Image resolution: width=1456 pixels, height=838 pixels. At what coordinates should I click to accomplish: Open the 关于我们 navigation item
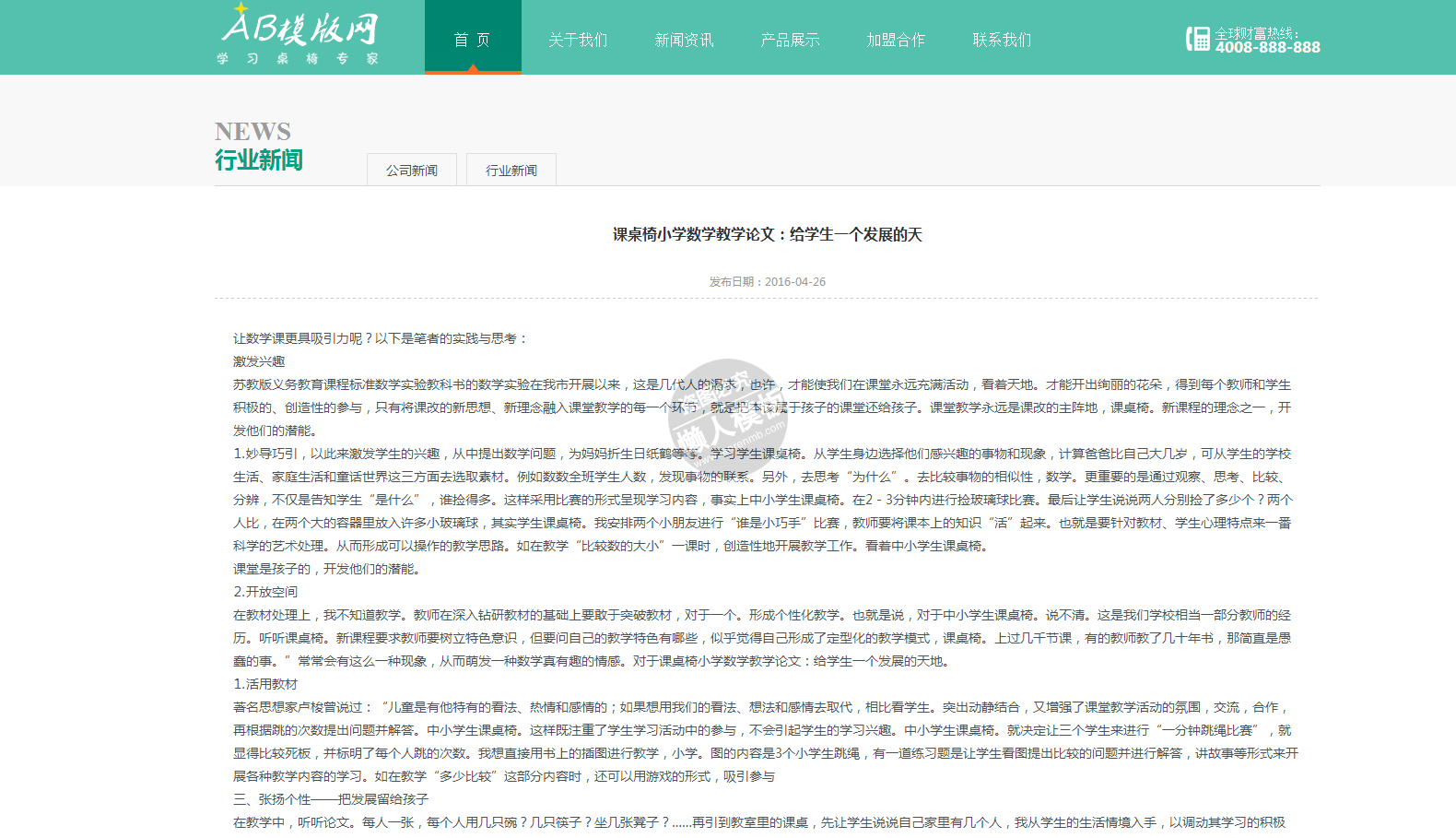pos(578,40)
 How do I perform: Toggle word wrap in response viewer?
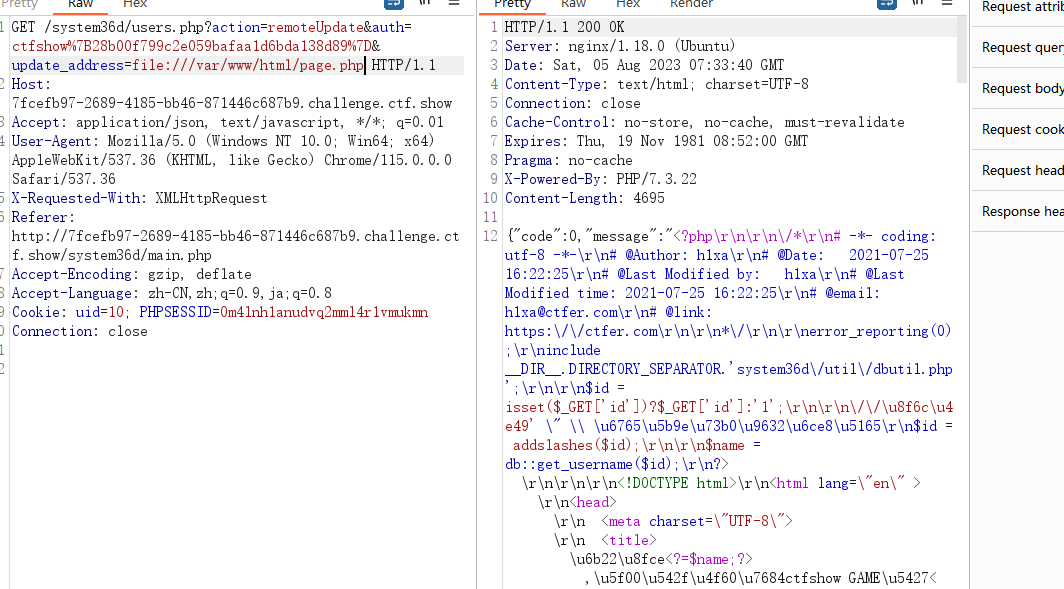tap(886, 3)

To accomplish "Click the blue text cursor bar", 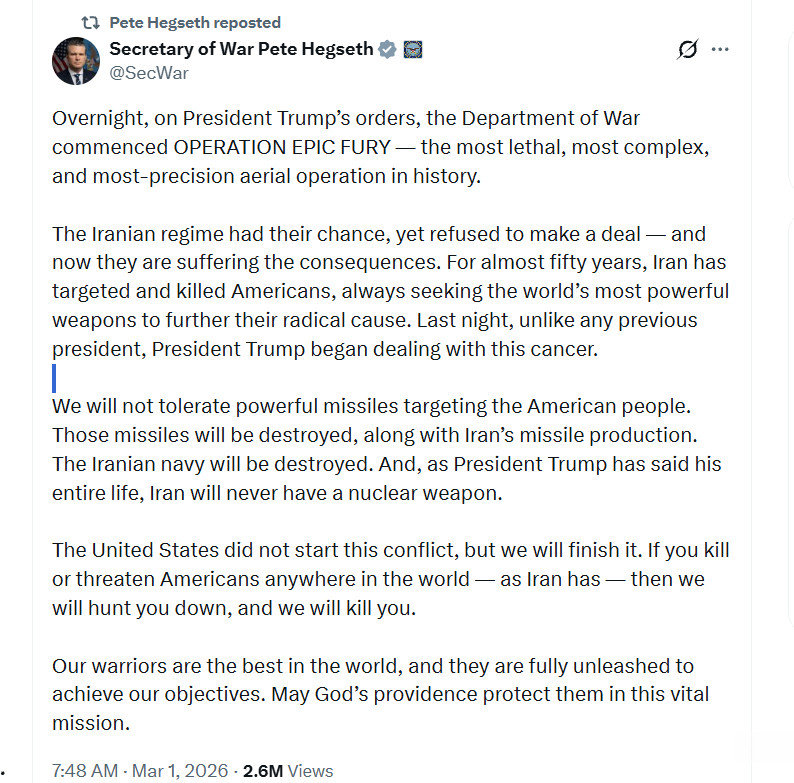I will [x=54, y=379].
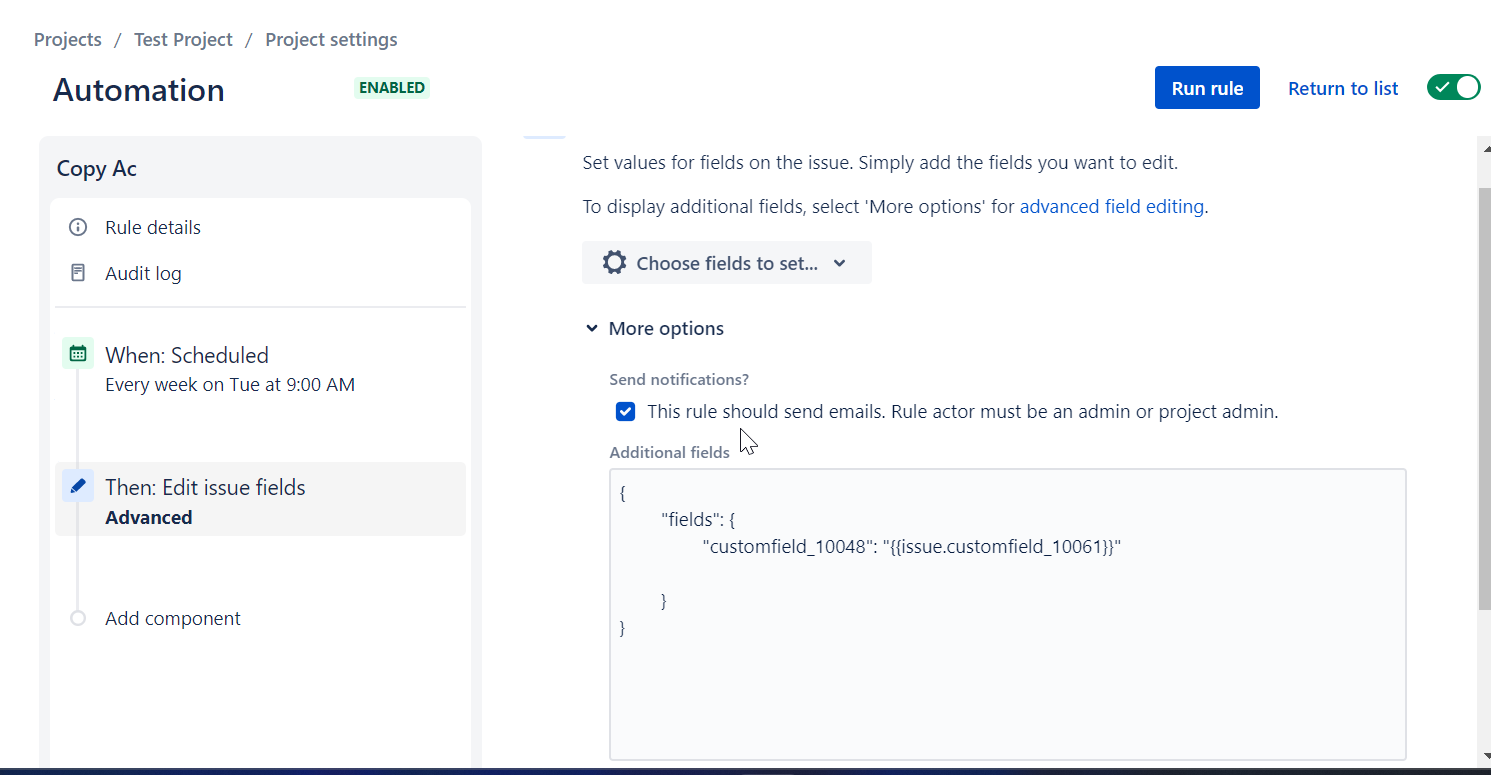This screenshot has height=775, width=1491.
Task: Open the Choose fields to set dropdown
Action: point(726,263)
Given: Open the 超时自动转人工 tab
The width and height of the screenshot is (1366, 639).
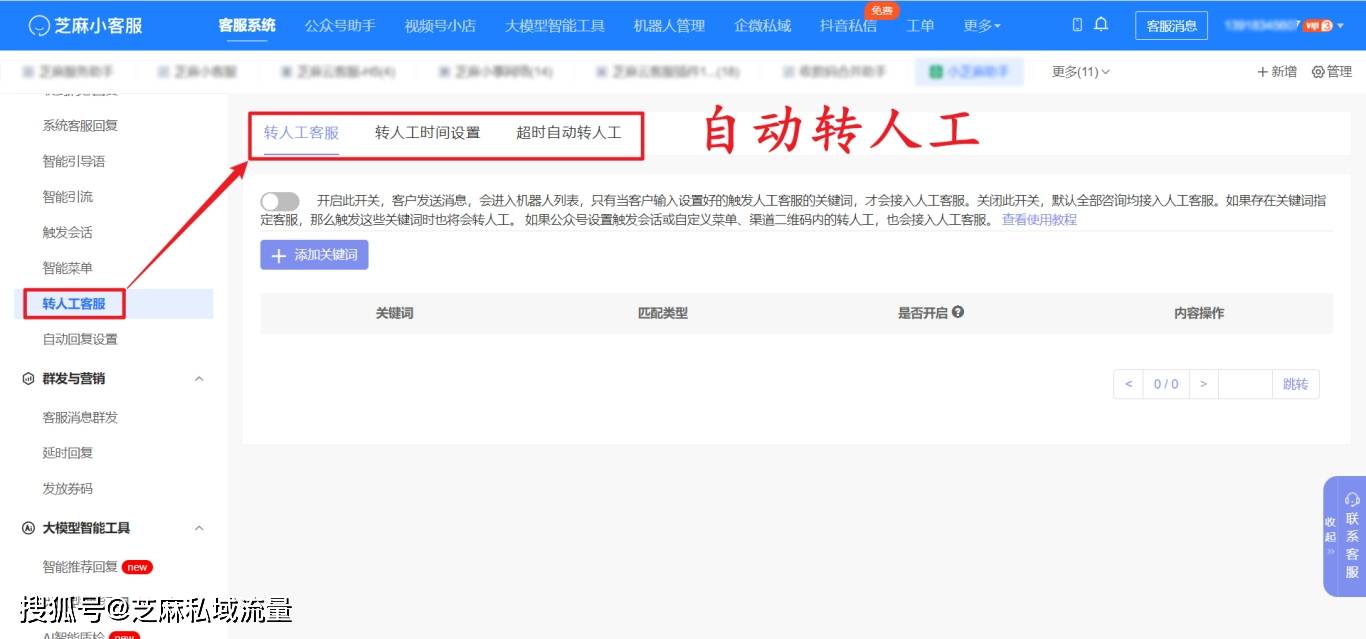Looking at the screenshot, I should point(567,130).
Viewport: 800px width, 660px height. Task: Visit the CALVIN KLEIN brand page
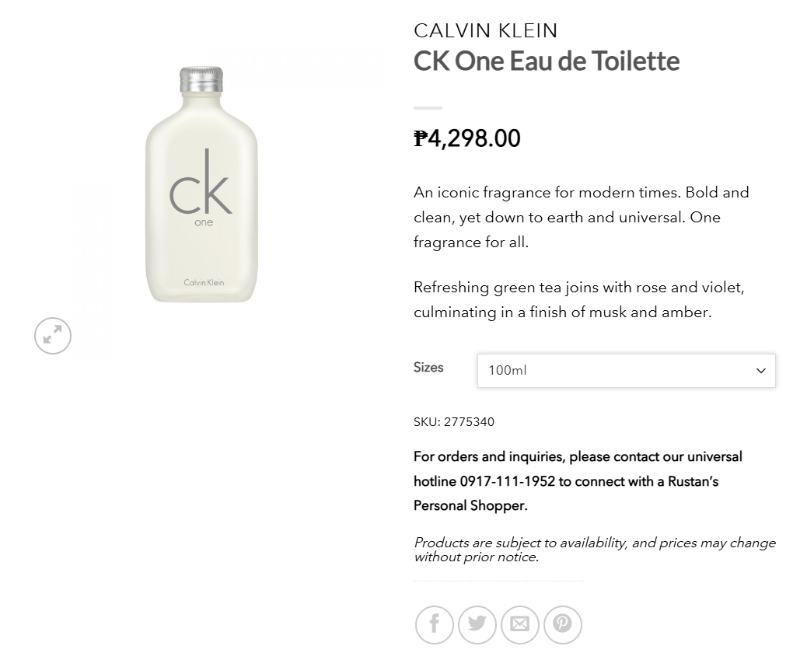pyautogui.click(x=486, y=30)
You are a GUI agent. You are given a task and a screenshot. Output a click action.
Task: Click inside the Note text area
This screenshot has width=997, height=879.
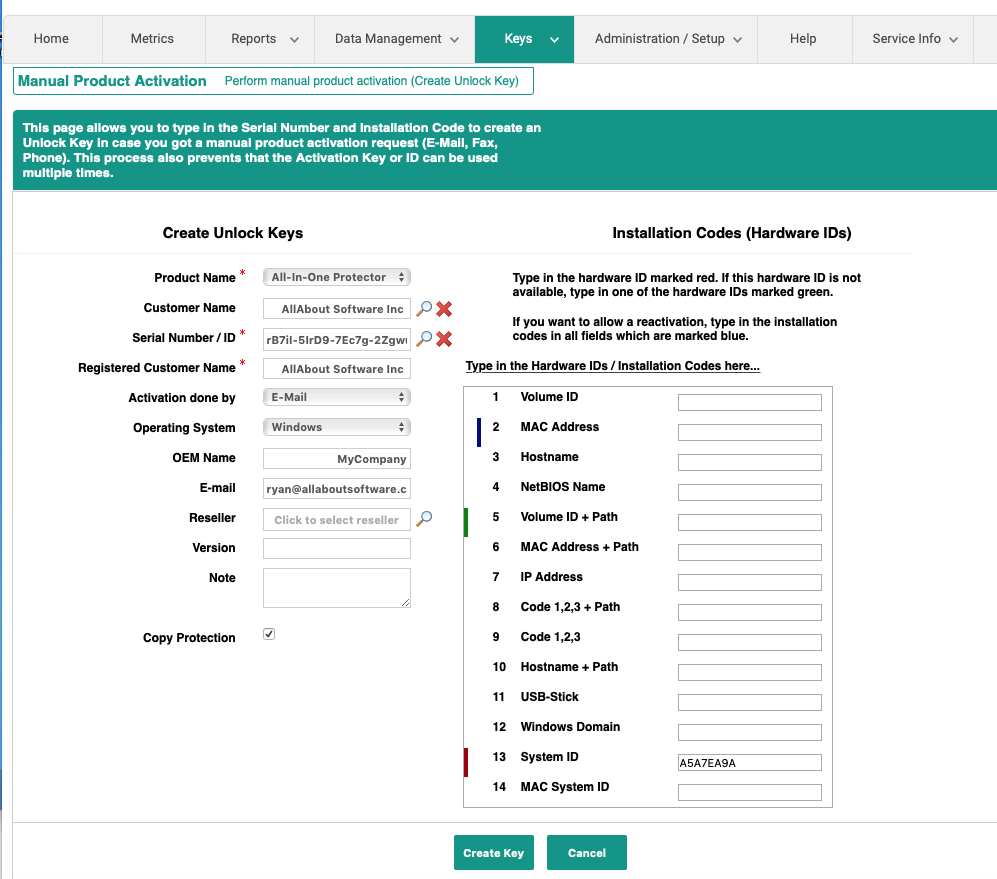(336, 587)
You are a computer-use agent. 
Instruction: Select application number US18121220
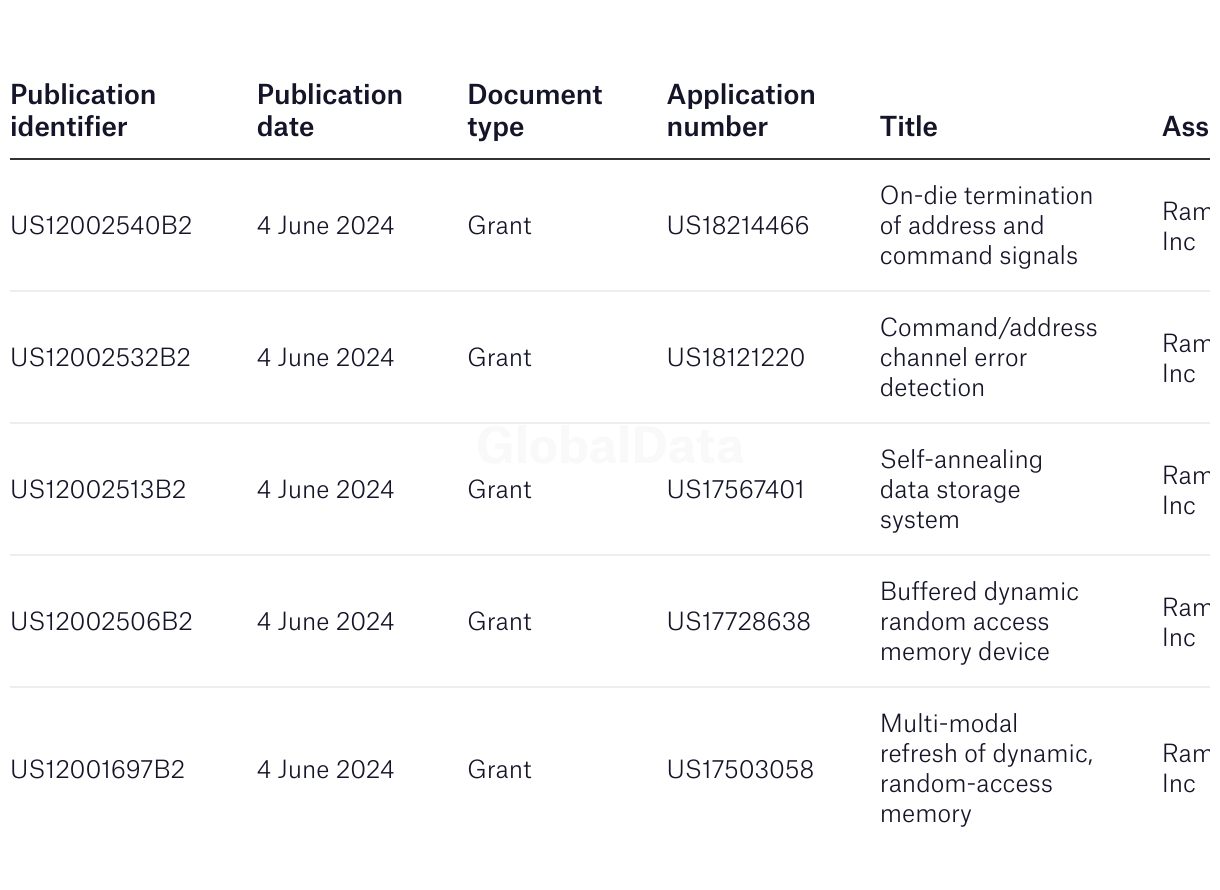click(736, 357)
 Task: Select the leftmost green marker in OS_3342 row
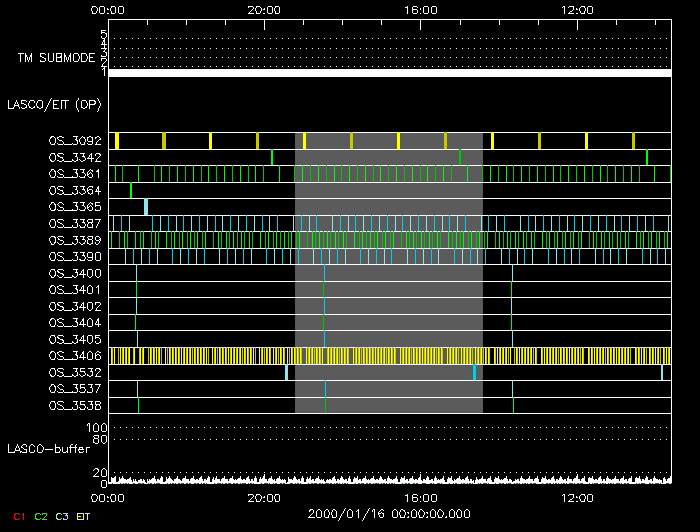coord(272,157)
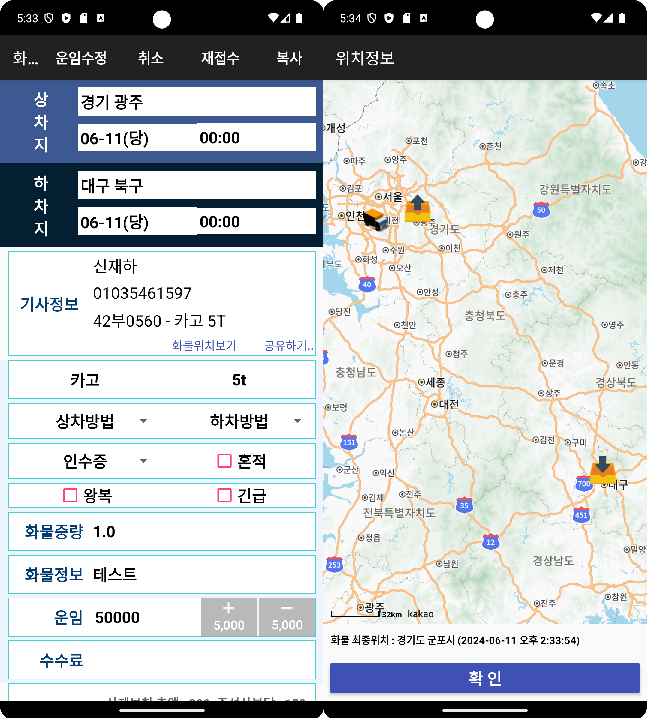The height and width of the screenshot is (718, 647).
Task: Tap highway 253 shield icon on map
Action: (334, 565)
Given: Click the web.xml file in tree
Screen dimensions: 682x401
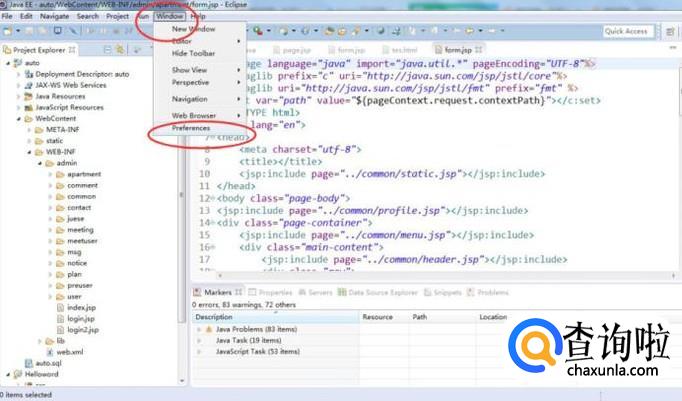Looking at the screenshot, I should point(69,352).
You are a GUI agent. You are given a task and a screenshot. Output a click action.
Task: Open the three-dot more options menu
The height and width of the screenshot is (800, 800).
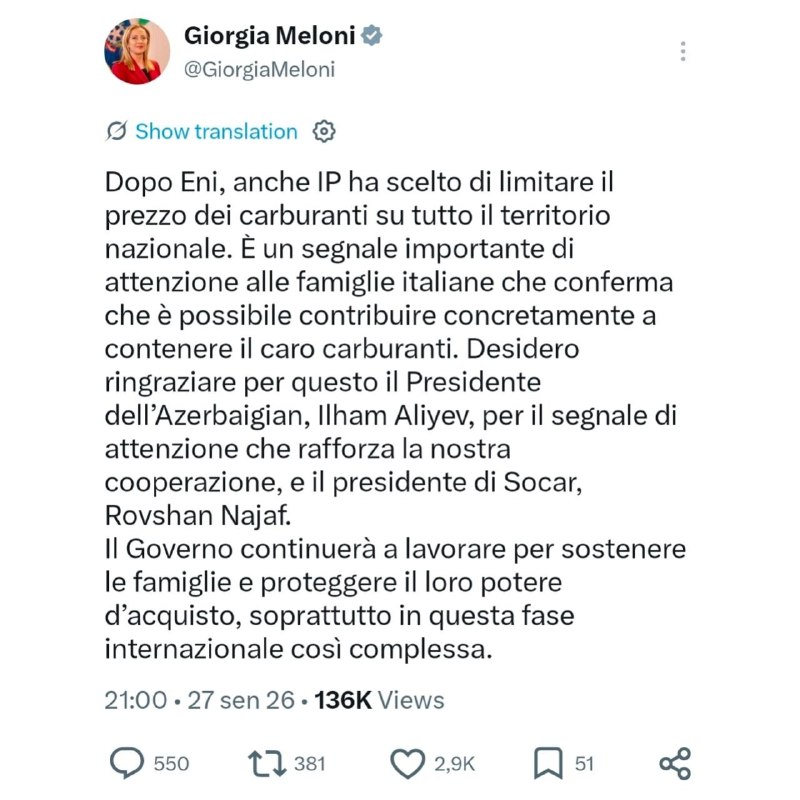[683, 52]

Goal of the exercise: Pictures in the entries do not go into the copy. Print only the lines starting at the one containing "Instruction: Select application" and ending at the one containing "Task: Open the three-dot more options menu", exactly as they appear.

Solution for this exercise:
Instruction: Select application number US18121220
click(736, 357)
 Task: Select the leftmost green marker in OS_3342 row
coord(272,157)
The height and width of the screenshot is (718, 647).
Task: Tap highway 253 shield icon on map
Action: (334, 565)
Given: Click the web.xml file in tree
Screen dimensions: 682x401
Looking at the screenshot, I should point(69,352).
You are a GUI agent. You are given a task and a screenshot. Output a click action.
Task: Open the three-dot more options menu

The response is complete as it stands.